> PROBLEM REQUIREMENTS
Nothing but the lines from the one containing "Given: Click the mysql_1" through the last line of the entries should appear in the output, each verbatim.

(Collected data)
↓↓↓

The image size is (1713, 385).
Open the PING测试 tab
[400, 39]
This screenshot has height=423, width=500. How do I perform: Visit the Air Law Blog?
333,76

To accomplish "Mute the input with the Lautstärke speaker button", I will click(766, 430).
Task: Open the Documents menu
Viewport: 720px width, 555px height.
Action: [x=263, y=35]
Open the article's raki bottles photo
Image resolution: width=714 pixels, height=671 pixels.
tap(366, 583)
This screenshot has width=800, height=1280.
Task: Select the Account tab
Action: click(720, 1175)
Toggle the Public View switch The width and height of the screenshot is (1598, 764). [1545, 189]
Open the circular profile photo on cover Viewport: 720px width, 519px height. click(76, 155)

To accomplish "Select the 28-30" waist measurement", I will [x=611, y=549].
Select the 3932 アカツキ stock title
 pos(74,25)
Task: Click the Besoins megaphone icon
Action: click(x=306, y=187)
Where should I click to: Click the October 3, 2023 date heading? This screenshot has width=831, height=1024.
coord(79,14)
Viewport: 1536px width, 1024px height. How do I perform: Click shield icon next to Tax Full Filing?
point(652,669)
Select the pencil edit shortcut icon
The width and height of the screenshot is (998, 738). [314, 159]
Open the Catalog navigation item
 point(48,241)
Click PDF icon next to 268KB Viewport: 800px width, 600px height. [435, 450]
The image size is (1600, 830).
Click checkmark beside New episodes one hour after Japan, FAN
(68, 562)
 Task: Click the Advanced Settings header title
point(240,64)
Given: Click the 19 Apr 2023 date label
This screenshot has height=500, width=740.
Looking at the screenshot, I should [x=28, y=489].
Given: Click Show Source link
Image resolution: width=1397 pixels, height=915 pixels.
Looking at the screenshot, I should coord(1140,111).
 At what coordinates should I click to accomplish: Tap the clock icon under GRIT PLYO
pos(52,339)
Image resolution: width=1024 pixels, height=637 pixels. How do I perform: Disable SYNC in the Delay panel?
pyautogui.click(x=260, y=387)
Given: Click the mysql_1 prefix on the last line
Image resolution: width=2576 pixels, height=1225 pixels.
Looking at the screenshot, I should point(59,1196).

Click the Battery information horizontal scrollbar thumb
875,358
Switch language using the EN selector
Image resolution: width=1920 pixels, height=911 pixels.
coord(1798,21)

↑↑↑

> COMPLETED TASK
Given: Click the mysql_1 prefix on the last line
Image resolution: width=2576 pixels, height=1225 pixels.
Looking at the screenshot, I should point(59,1196).

Click the Battery information horizontal scrollbar thumb
875,358
Switch language using the EN selector
Image resolution: width=1920 pixels, height=911 pixels.
coord(1798,21)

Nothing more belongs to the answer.